Both contemporaries and later historians have held starkly different opinions about Cromwell. For many, he was an arch-hypocrite, an ambitious tyrant who ruthlessly used and destroyed individuals and institutions in pursuit of personal power and glory. Others have seen him as a tolerant and enlightened figure, who genuinely believed he was doing God's will and who, in the 1650s, sincerely sought to create a country which was stronger, fairer and purer than the pre-war state. Both because of these starkly different views of Cromwell and because it is often difficult to distinguish between his personal achievements and the broader consequences of civil war and republican rule, it is not easy to summarise Cromwell's legacy. Clearly, he towered over the mid seventeenth century. As the most consistently successful military leader, he contributed massively not only to the parliamentary victory in England and Wales but also to the establishment of English control over Scotland and Ireland. As an accomplished political leader and statesman and perhaps the only man with sufficient military and political standing to hold the republic together, he ran a strong, fairly stable civilian regime.

Cromwell with London in the background
Cromwell with London in the background
The old St Paul's Cathedral, destroyed in the Great Fire of 1666 can be clearly seen in the background.

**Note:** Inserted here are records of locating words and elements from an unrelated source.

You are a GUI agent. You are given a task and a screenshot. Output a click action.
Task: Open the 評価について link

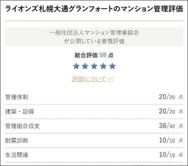click(x=89, y=79)
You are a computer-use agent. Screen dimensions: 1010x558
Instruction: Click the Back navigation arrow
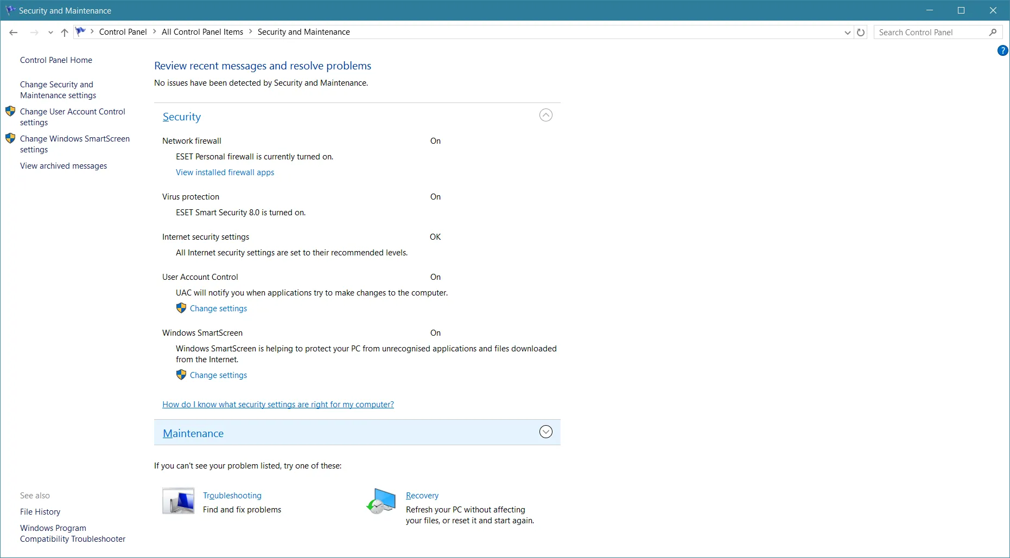point(14,33)
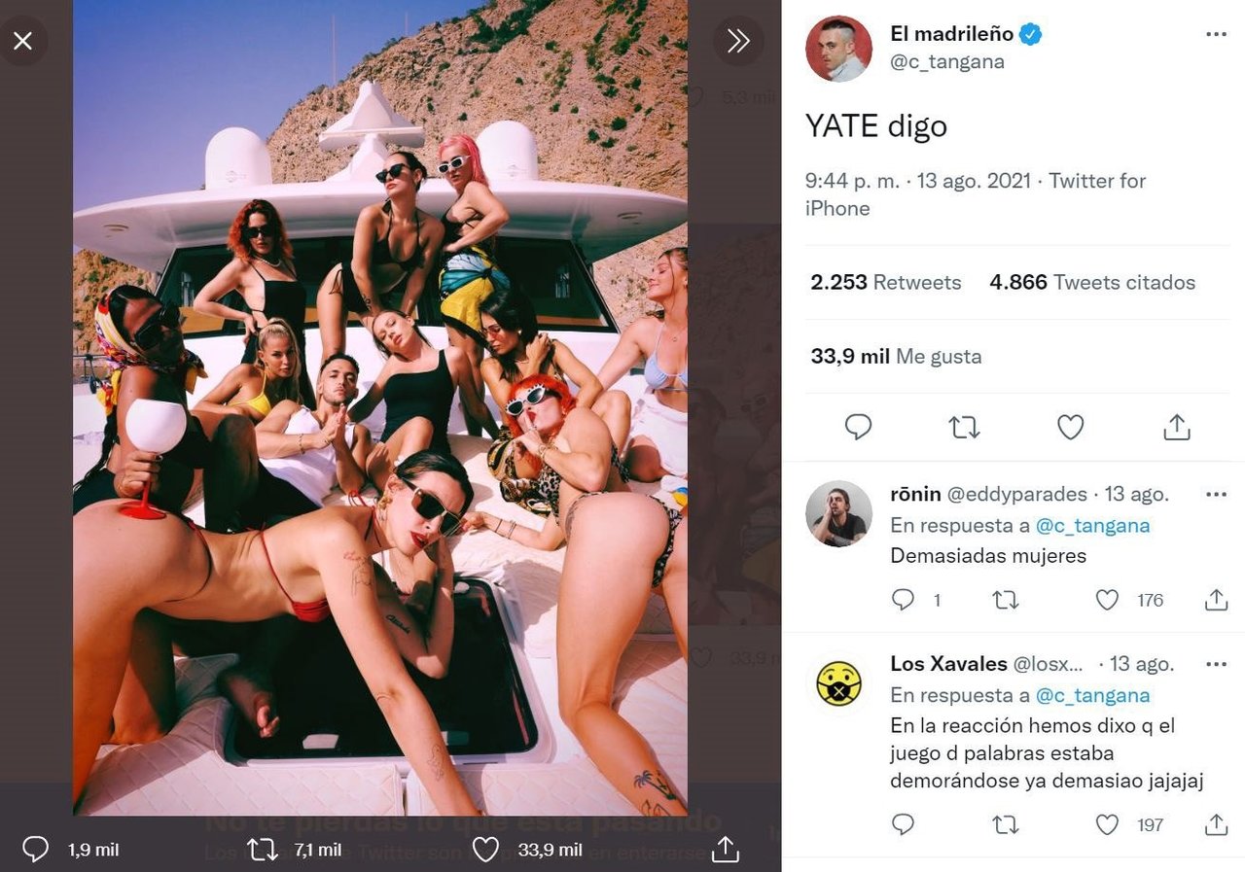Viewport: 1245px width, 872px height.
Task: Click the @c_tangana handle under the author name
Action: click(x=947, y=62)
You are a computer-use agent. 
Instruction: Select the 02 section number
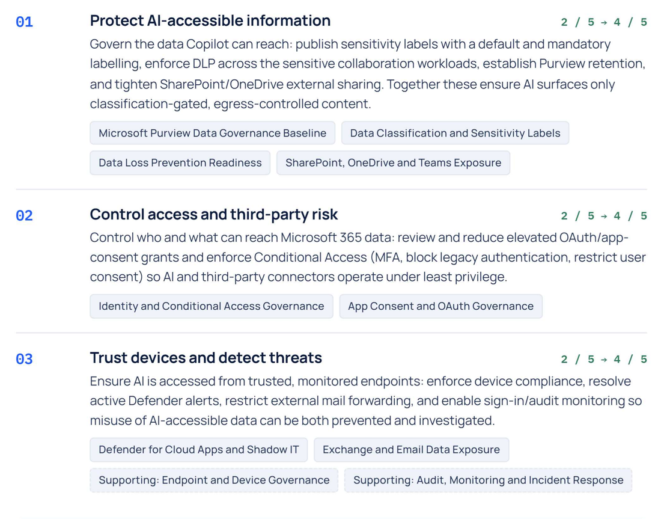(25, 216)
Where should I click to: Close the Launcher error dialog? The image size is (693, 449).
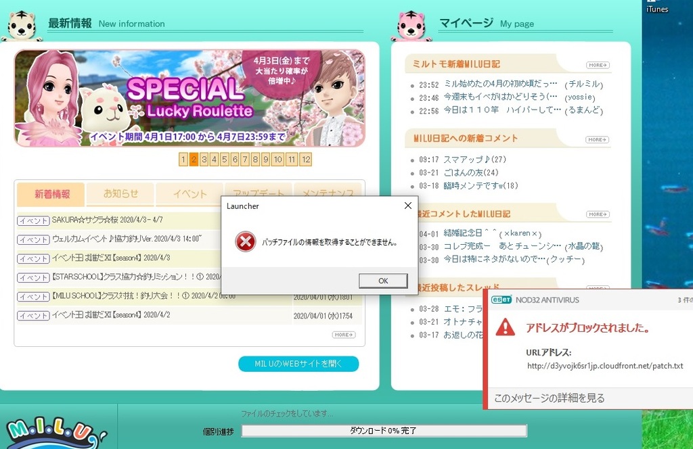click(408, 206)
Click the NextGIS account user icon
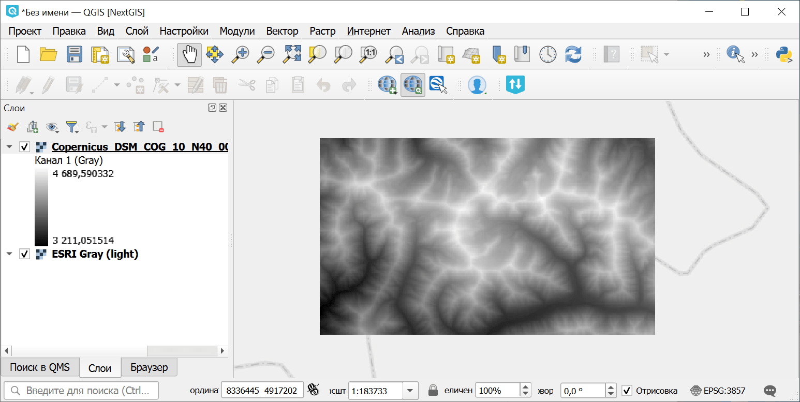 477,85
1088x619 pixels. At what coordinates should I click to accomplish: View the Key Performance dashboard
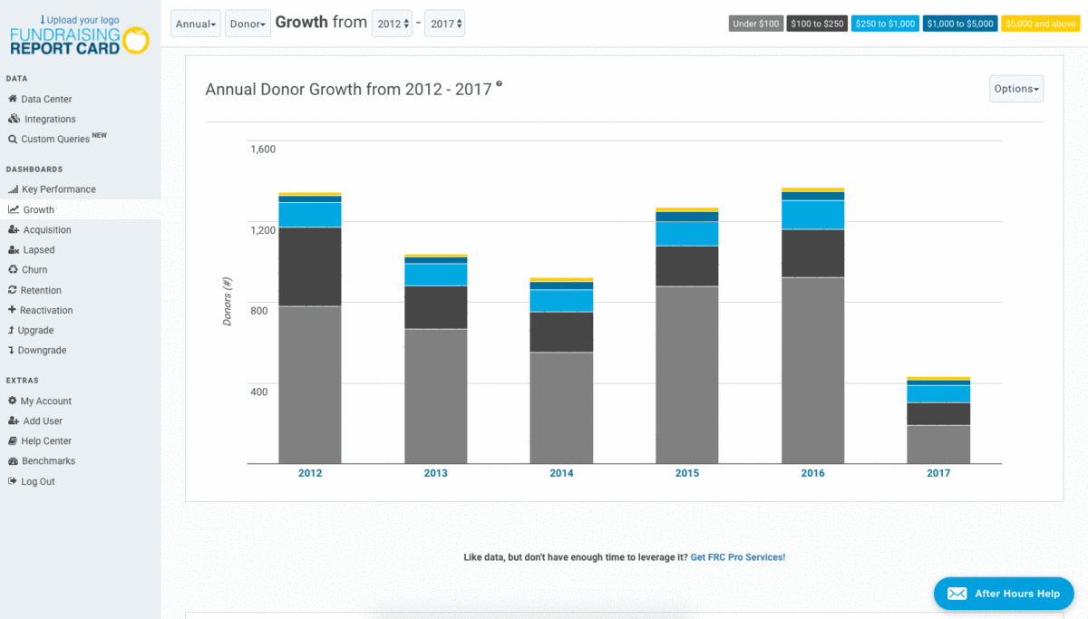[x=59, y=189]
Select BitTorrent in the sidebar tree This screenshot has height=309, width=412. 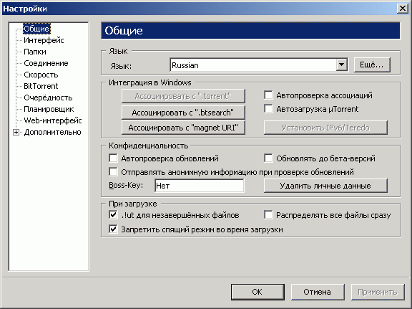(41, 86)
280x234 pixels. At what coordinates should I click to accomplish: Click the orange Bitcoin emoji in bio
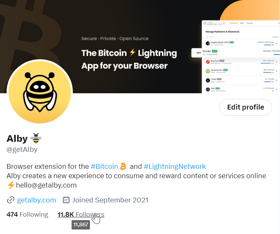[123, 166]

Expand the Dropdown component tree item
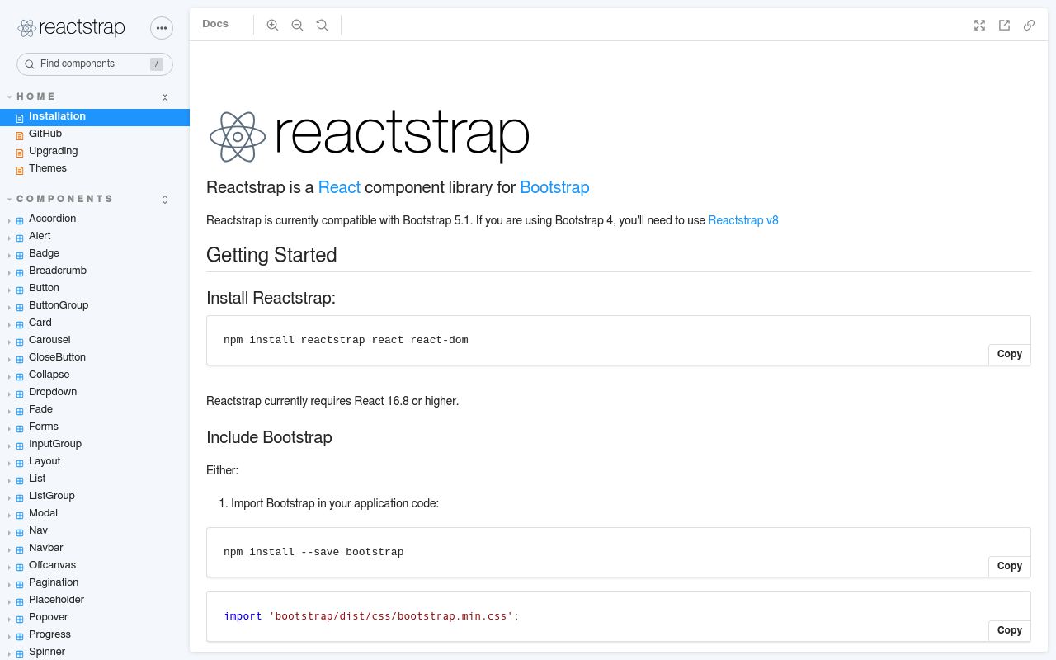(9, 393)
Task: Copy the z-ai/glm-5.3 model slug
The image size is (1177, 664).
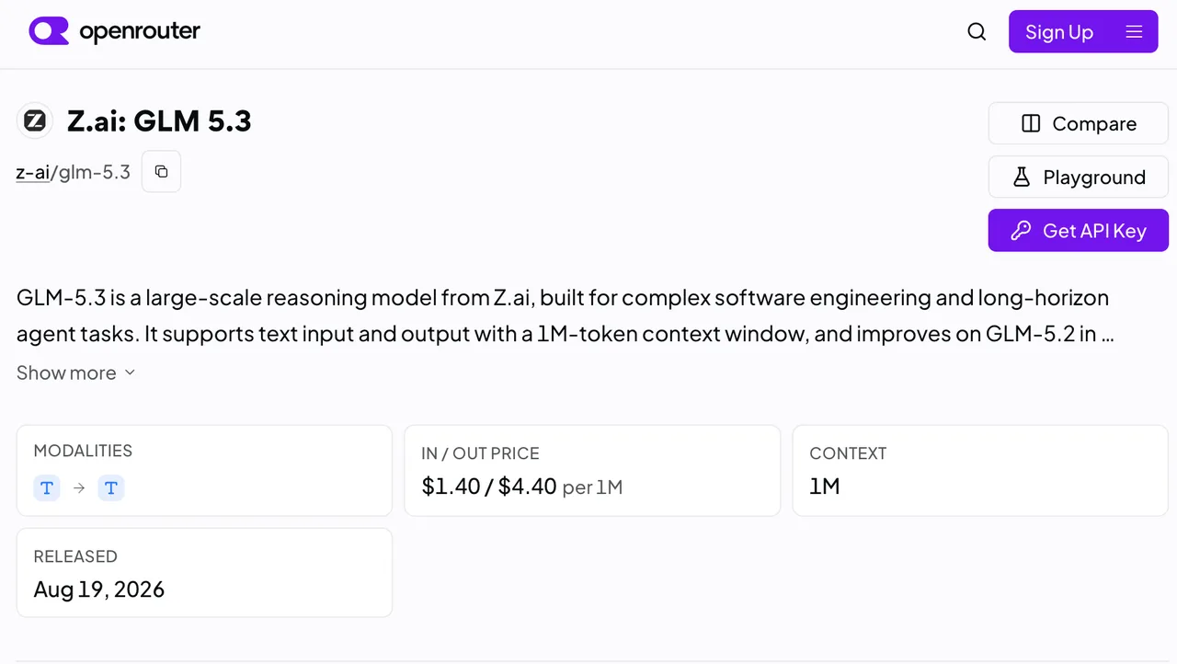Action: (161, 172)
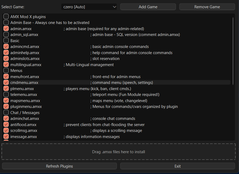Uncheck the mapsmenu.amxx plugin
The height and width of the screenshot is (174, 239).
coord(6,100)
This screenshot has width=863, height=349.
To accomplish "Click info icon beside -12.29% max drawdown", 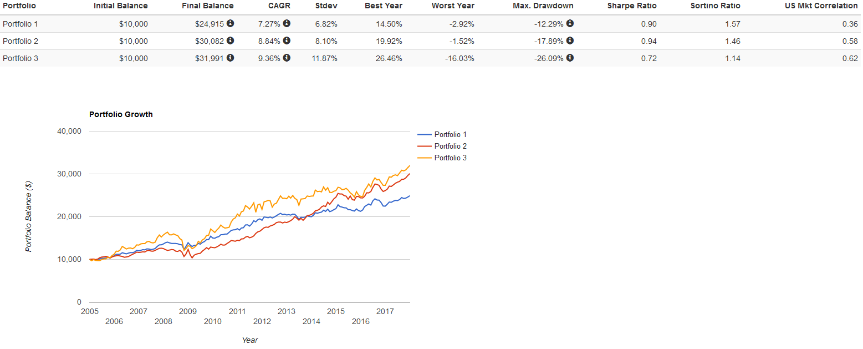I will [x=570, y=24].
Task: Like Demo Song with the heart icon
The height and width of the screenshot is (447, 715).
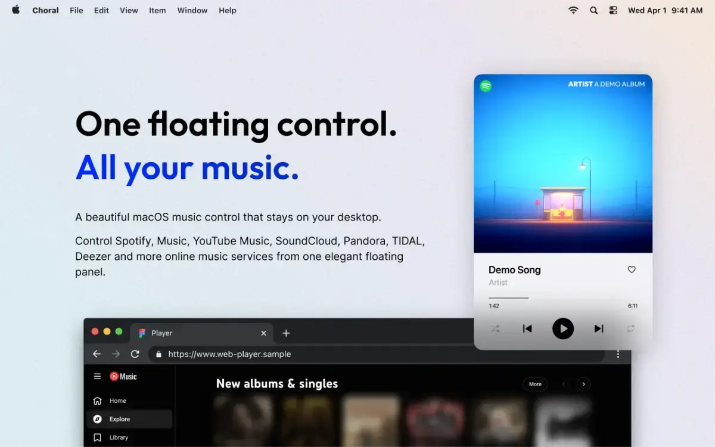Action: point(632,269)
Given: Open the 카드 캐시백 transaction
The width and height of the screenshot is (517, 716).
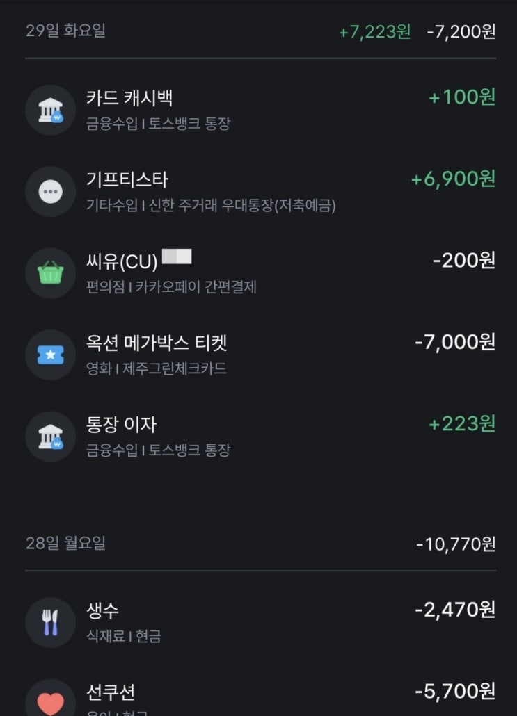Looking at the screenshot, I should [129, 98].
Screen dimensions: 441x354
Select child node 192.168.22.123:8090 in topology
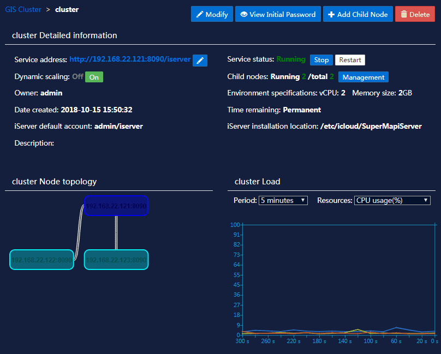(x=116, y=260)
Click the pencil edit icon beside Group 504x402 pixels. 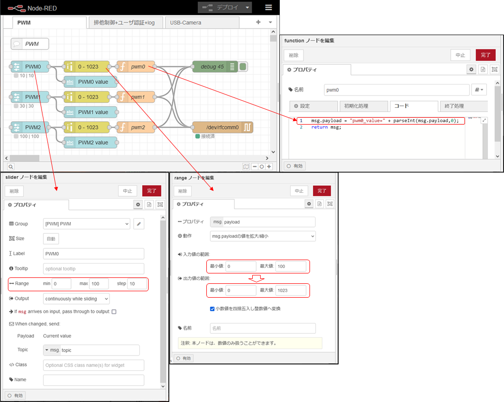139,224
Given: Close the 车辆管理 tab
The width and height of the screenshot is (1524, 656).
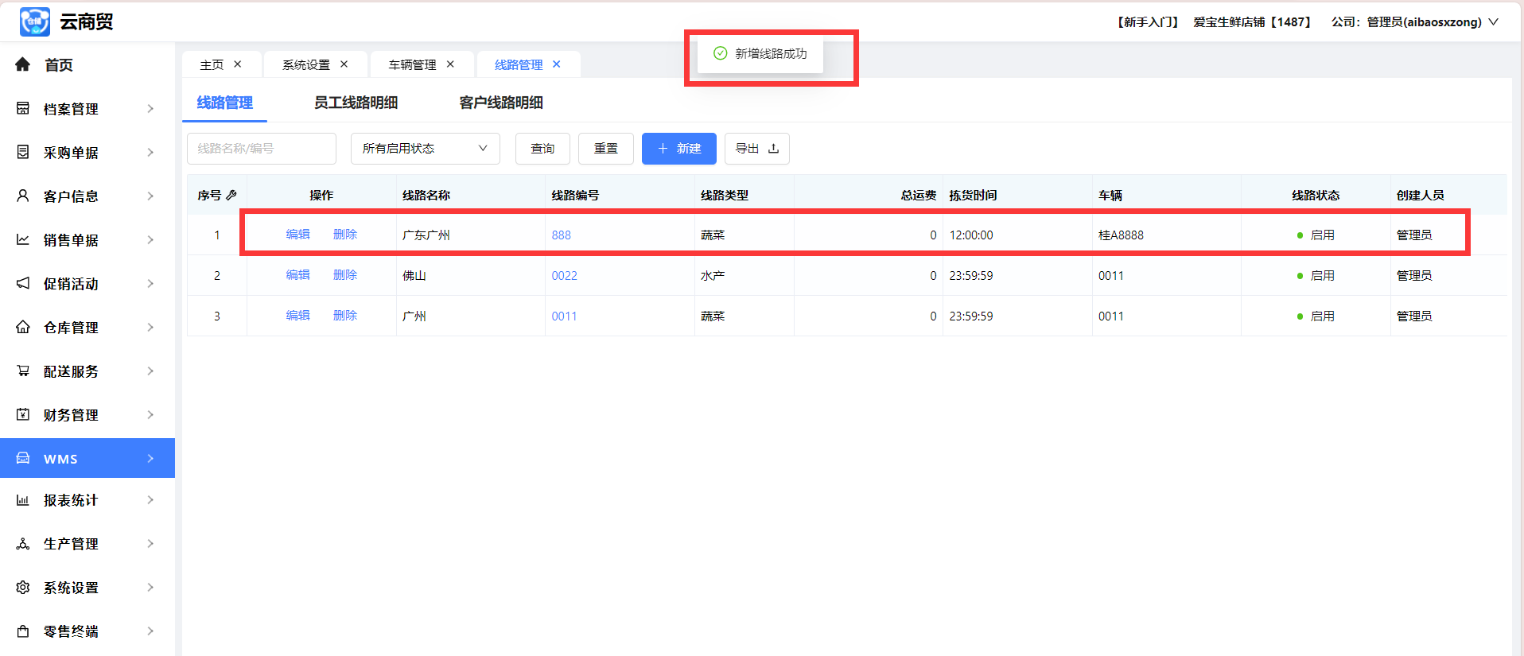Looking at the screenshot, I should tap(450, 64).
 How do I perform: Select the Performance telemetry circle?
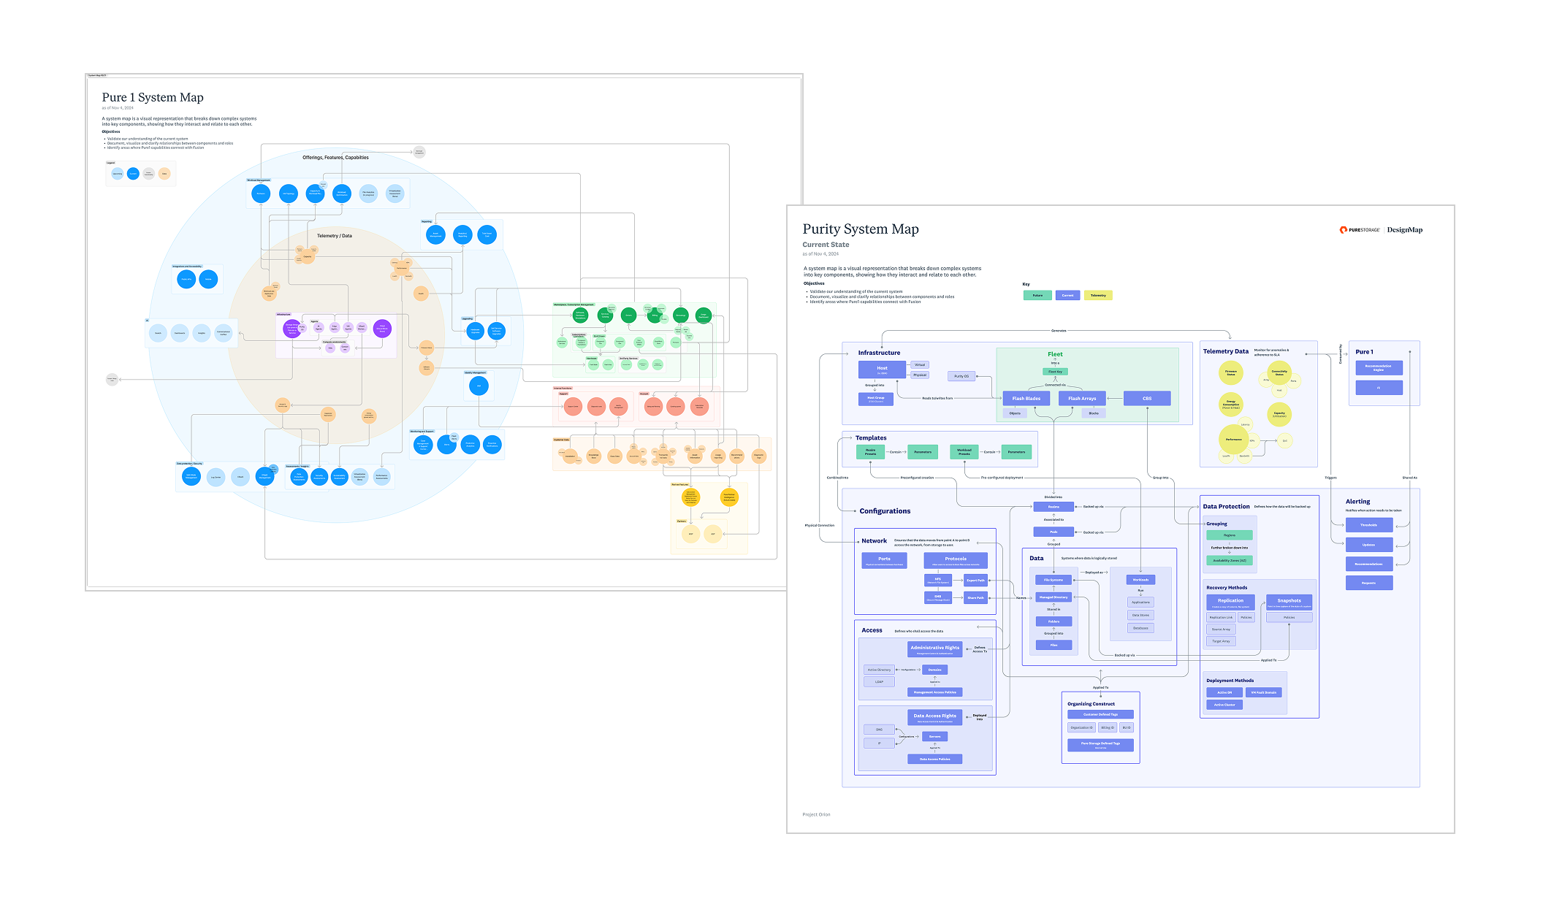[1233, 440]
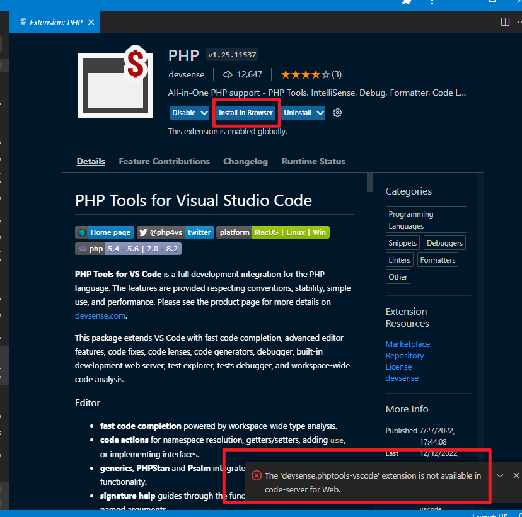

It is a measure of his importance that the parliamentary caused swiftly fragmented after his death and that just eighteen months after his state funeral, monarchy and the house of Stuart were restored. Directly or indirectly, he laid the foundations for several trends which re-emerged later in the seventeenth century - a constitutional system in which the head of state had limited power and parliament played a much expanded role; a larger degree of plurality and freedom in religion, with toleration for Protestants outside the Church of England; the creation of a more united British state, embracing Ireland and Scotland but dominated by England; and a much stronger, interventionist foreign policy, which brought England prestige and territory overseas. But perhaps Cromwell's true greatness lies, not in his legacy, but in the decency of the man and his regime. He never lost his sense of humanity and compassion, he sought to compromise and reconcile wherever possible, and he retained a desire to reform and improve society. Unlike so many revolutionary leaders before and since, he never became a corrupt, power-drunk, blood-thirsty megalomaniac, running a regime of terror, and instead he began the process of healing the wounds of the civil war which he had done so much to win. England was thus spared the bloody purges and mass executions which have accompanied so many other revolutions around the world.